Si Google et Apple refusent ce compromis, l’équipe de Mila pourrait programmer ses propres lignes de code pour contourner le problème. C’est l’approche utilisée par le gouvernement du Royaume-Uni et celui de l’Alberta, qui ont lancé leurs propres applications récemment. Celles-ci ont cependant de sérieux problèmes de robustesse, de fiabilité et de comptabilité, particulièrement avec les appareils iPhone.

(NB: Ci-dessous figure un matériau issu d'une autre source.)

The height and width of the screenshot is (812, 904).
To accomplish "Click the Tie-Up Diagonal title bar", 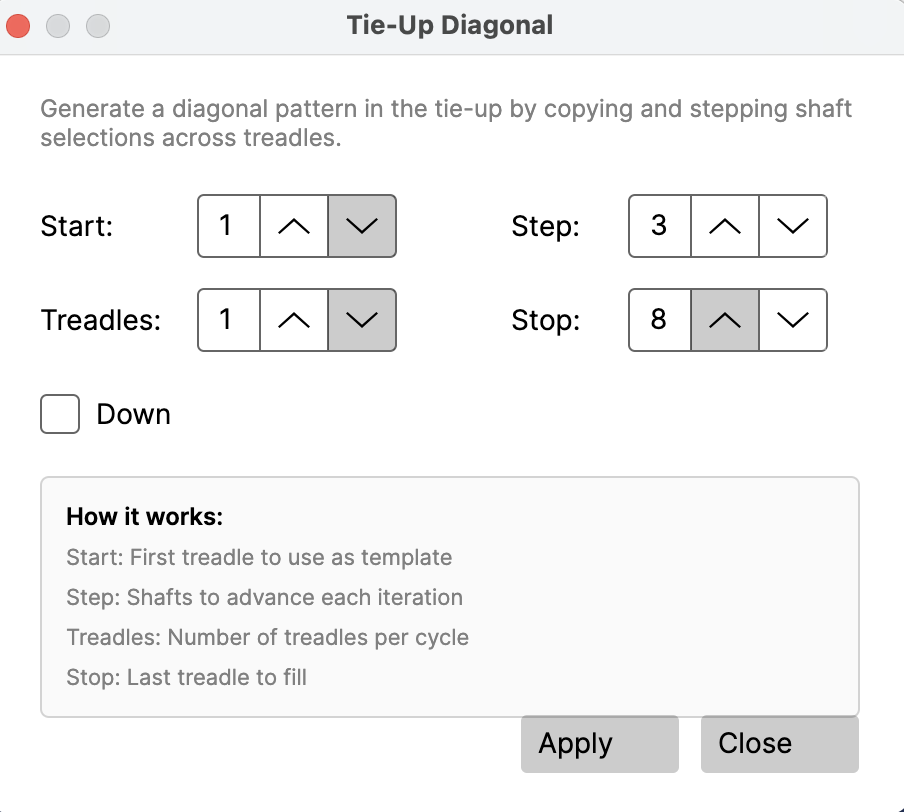I will [450, 26].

Le traçage Bluetooth ne fonctionne que lorsque l’application est ouverte au premier plan, ce qui draine la batterie et oblige les utilisateurs à relancer l’application régulièrement.

Mila collabore par ailleurs avec le Commissariat à la protection de la vie privée du Canada et avec la Commission d’accès à l’information du Québec pour s’assurer que l’application et son mécanisme de serveurs chiffrés protégeront les données personnelles des utilisateurs. « Nous avons adopté une approche qui rend très difficile et coûteux en efforts pour un individu de mettre la main sur les données individuelles et d’essayer de trouver des boucs émissaires », affirme M. Janda.

Le code complet de l’application sera rendu public (open source) pour que la communauté informatique puisse l’examiner en détail.

Mila souhaite aussi mettre sur pied un « comité-conseil » d’éthique qui pourrait inclure des membres du public qui participeraient aux décisions de gouvernance liées à l’application.

« Notre plus grand défi, ce sera de convaincre les citoyens que notre application est digne de confiance et guidée par une gouvernance transparente et impeccable », affirme le professeur de droit de l’Université McGill.

« Personne ne veut sacrifier sa vie privée et ouvrir la porte à un cheval de Troie qui pourrait ouvrir la porte à Big Brother ou à une multitude de “Little Brothers” », dit-il.